YOUR GOAL: From the entries below, return only the lines starting at the one that contains "The width and height of the screenshot is (909, 679)." and ending at the one that contains "The image size is (823, 494).", exactly as they stand.

Records from a data collection:
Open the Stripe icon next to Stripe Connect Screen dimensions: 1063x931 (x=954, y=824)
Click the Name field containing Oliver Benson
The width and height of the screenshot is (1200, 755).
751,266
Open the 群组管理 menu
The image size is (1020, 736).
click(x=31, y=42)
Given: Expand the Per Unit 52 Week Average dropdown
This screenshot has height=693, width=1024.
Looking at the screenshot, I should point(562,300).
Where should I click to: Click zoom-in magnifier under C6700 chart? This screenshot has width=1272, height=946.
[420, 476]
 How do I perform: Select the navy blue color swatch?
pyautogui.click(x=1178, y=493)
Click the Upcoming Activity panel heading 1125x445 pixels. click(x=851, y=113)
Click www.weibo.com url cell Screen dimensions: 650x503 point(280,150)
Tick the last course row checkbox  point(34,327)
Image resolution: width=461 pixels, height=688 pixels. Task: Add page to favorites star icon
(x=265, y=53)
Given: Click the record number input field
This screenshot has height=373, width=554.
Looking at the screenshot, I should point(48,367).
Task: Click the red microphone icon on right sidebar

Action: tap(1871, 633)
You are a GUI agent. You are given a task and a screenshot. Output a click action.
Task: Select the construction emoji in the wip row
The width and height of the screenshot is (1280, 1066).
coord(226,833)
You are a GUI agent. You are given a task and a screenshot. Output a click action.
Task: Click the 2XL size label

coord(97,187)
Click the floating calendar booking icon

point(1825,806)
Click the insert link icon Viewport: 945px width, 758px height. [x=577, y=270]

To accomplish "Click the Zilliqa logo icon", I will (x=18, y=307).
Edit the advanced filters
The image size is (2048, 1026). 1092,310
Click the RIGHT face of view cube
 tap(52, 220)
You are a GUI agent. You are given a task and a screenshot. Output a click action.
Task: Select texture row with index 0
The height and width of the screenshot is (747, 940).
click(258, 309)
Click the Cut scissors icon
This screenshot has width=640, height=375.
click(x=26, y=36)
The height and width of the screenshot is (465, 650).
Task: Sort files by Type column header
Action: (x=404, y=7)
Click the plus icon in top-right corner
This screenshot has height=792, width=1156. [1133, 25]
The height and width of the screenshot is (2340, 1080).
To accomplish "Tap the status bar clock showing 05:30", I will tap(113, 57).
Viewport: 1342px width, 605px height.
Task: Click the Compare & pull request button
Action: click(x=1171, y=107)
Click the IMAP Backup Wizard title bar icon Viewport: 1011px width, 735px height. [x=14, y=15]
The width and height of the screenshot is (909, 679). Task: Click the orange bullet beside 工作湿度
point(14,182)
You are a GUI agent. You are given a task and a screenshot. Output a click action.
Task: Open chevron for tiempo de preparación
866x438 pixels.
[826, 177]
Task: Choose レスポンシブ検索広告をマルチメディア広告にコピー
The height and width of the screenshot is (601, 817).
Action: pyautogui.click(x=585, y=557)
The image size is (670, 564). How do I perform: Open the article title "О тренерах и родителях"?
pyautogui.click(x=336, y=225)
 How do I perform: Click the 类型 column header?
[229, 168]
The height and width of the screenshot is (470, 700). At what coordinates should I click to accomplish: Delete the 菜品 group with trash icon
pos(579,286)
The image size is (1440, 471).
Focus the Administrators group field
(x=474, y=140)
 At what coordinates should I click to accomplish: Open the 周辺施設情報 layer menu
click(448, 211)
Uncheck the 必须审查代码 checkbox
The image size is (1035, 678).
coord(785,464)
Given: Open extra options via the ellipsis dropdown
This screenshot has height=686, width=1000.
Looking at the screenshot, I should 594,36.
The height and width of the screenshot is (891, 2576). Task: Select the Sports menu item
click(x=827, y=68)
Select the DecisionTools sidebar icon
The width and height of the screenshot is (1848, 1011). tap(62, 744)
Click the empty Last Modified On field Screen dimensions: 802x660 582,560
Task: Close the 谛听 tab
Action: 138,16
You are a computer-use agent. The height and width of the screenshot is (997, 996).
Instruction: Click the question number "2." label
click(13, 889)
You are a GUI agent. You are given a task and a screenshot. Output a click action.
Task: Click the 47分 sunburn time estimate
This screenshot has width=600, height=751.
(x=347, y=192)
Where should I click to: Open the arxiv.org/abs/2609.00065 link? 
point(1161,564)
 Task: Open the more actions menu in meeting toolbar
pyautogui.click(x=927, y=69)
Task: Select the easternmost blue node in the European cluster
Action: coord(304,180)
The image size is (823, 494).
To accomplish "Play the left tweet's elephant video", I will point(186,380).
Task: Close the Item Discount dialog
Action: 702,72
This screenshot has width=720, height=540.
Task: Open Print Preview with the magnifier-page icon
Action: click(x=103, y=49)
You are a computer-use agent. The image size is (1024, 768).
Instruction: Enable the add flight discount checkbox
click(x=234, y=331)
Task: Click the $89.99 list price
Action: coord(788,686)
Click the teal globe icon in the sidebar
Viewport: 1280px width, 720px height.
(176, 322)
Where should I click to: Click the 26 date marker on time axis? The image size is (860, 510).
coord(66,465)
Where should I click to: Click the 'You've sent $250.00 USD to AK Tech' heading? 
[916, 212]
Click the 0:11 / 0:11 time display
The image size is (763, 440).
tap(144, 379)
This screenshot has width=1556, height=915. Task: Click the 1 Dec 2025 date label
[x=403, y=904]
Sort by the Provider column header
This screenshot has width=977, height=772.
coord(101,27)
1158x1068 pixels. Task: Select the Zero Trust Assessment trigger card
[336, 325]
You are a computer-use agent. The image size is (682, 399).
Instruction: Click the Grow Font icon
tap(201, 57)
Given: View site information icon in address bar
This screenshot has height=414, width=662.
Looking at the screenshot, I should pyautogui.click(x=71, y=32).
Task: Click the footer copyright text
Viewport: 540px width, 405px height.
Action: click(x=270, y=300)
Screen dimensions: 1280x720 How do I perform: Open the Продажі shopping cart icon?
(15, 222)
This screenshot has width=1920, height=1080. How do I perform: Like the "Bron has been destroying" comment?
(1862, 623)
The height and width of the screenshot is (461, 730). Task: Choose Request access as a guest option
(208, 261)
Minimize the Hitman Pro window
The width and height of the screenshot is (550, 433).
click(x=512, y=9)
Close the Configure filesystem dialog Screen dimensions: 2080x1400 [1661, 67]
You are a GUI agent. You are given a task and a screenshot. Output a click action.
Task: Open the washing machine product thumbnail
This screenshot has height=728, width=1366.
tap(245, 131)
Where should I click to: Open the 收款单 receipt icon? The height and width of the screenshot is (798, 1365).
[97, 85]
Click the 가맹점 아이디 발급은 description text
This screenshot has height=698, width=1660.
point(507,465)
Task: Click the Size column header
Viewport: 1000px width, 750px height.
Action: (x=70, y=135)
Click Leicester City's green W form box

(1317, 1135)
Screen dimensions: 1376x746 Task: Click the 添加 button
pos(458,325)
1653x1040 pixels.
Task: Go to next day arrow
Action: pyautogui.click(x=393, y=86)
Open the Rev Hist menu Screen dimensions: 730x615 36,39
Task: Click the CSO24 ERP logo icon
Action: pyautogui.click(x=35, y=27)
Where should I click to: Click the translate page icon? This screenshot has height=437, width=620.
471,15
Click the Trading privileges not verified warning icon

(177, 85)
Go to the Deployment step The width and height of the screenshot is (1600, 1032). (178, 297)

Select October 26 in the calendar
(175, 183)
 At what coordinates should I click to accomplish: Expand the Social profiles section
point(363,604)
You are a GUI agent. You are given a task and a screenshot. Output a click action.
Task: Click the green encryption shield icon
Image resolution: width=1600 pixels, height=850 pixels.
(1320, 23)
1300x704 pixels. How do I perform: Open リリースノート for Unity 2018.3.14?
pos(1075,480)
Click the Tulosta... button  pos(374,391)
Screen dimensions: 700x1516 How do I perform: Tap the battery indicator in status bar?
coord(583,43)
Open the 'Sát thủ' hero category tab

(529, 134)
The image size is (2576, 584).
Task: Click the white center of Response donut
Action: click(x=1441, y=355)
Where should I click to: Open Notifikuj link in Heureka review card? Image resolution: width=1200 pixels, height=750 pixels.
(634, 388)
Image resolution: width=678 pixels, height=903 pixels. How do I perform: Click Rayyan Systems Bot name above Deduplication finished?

ANSWER SECTION:
The width and height of the screenshot is (909, 679). Task: Click the orange bullet beside 工作湿度
point(14,182)
You are a GUI agent. You are given a task and a screenshot. Output a click action.
Task: Open chevron for tiempo de preparación
866x438 pixels.
[826, 177]
Task: Choose レスポンシブ検索広告をマルチメディア広告にコピー
The height and width of the screenshot is (601, 817).
Action: pyautogui.click(x=585, y=557)
The image size is (670, 564). How do I perform: Open the article title "О тренерах и родителях"?
pyautogui.click(x=336, y=225)
 How do I perform: Click the 类型 column header?
[229, 168]
The height and width of the screenshot is (470, 700). At what coordinates should I click to accomplish: Delete the 菜品 group with trash icon
pos(579,286)
The image size is (1440, 471).
Focus the Administrators group field
(x=474, y=140)
 At what coordinates should I click to accomplish: Open the 周辺施設情報 layer menu
click(448, 211)
Uncheck the 必须审查代码 checkbox
The image size is (1035, 678).
coord(785,464)
Given: Open extra options via the ellipsis dropdown
This screenshot has height=686, width=1000.
Looking at the screenshot, I should 594,36.
The height and width of the screenshot is (891, 2576). Task: Select the Sports menu item
click(x=827, y=68)
Select the DecisionTools sidebar icon
The width and height of the screenshot is (1848, 1011). tap(62, 744)
Click the empty Last Modified On field Screen dimensions: 802x660 582,560
Task: Close the 谛听 tab
Action: 138,16
You are a computer-use agent. The height and width of the screenshot is (997, 996).
Instruction: Click the question number "2." label
click(13, 889)
You are a GUI agent. You are given a task and a screenshot. Output a click action.
Task: Click the 47分 sunburn time estimate
This screenshot has width=600, height=751.
(x=347, y=192)
Where should I click to: Open the arxiv.org/abs/2609.00065 link? 
point(1161,564)
 Task: Open the more actions menu in meeting toolbar
pyautogui.click(x=927, y=69)
Task: Select the easternmost blue node in the European cluster
Action: coord(304,180)
The image size is (823, 494).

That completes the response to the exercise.